For workers, the ranking helps frame salary negotiations and relocation decisions. For policymakers, it points to differences in wage structure, education pathways, labor-force participation, and access to higher-paying industries. For businesses, it helps estimate consumer purchasing power, but it should be paired with cost-of-living, housing, age, and household-composition data before choosing markets.
For readers comparing states, the most useful interpretation is not simply “higher is better.” The stronger question is whether income, housing costs, job access, taxes, and public services align with the real living standard a household can achieve in that state.
FAQ
Is this actual 2026 median household income?
No. The latest official state-level ACS data used here are 2024 estimates. They are the latest official ACS release available at this update, but they are not observed 2026 household income.
Why is the District of Columbia included?
The Census brief discusses the 50 states and the District of Columbia together for national comparisons. This page includes D.C. as a separate district benchmark and labels the main table as “State / district.”
Why does median income differ from average income?
The median is the midpoint of the household income distribution. It is less affected by very high incomes than the average, so it is usually better for comparing a typical household’s income level.
Can two close-ranked states be treated as clearly different?
Not always. ACS values are estimates and have margins of error. When states have similar medians, their apparent rank difference may be smaller than the uncertainty around the estimates.
Why does a high-income state sometimes feel unaffordable?
Income is only one side of household finances. Housing costs, taxes, insurance, transportation, childcare, and local prices can absorb much of the income advantage in high-cost states.
Sources
-
U.S. Census Bureau — Household Income in States and Metropolitan Areas: 2024
Primary source for state median household income, percent change, ACS definitions, methodology notes, and sampling limitations.
https://www.census.gov/library/publications/2025/acs/acsbr-025.html -
U.S. Census Bureau — ACSBR-025 PDF appendix table
Appendix Table 1 provides the 2023 and 2024 median household income estimates by state, D.C., and Puerto Rico.
https://www2.census.gov/library/publications/2025/demo/acsbr-025.pdf -
U.S. Census Bureau — S1901 Income in the Past 12 Months
Official ACS subject table for income in the past 12 months, expressed in 2024 inflation-adjusted dollars.

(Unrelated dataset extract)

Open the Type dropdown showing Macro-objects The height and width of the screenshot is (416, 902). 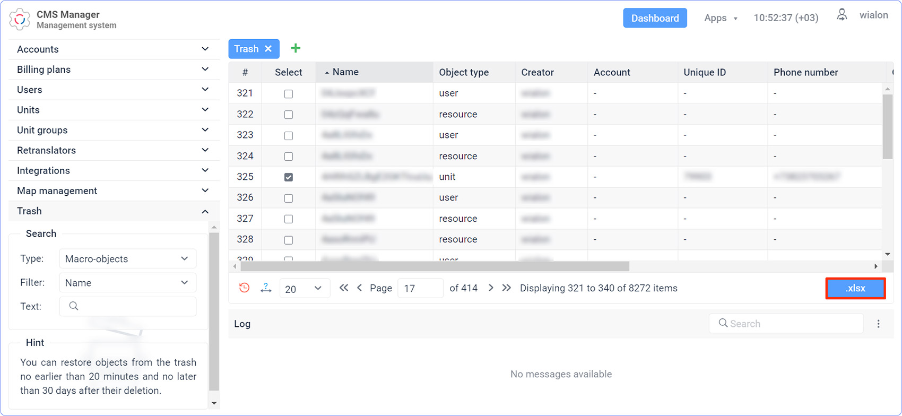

https://data.census.gov/table/ACSST1Y2024.S1901 -
U.S. Census Bureau — American Community Survey 1-year data
Documentation for ACS 1-year data coverage, release structure, and estimate-based use.
https://www.census.gov/data/developers/data-sets/acs-1year.html
Information updated: May 3, 2026. Data year: 2024 ACS 1-year estimates. Status: latest available official state-level ACS data.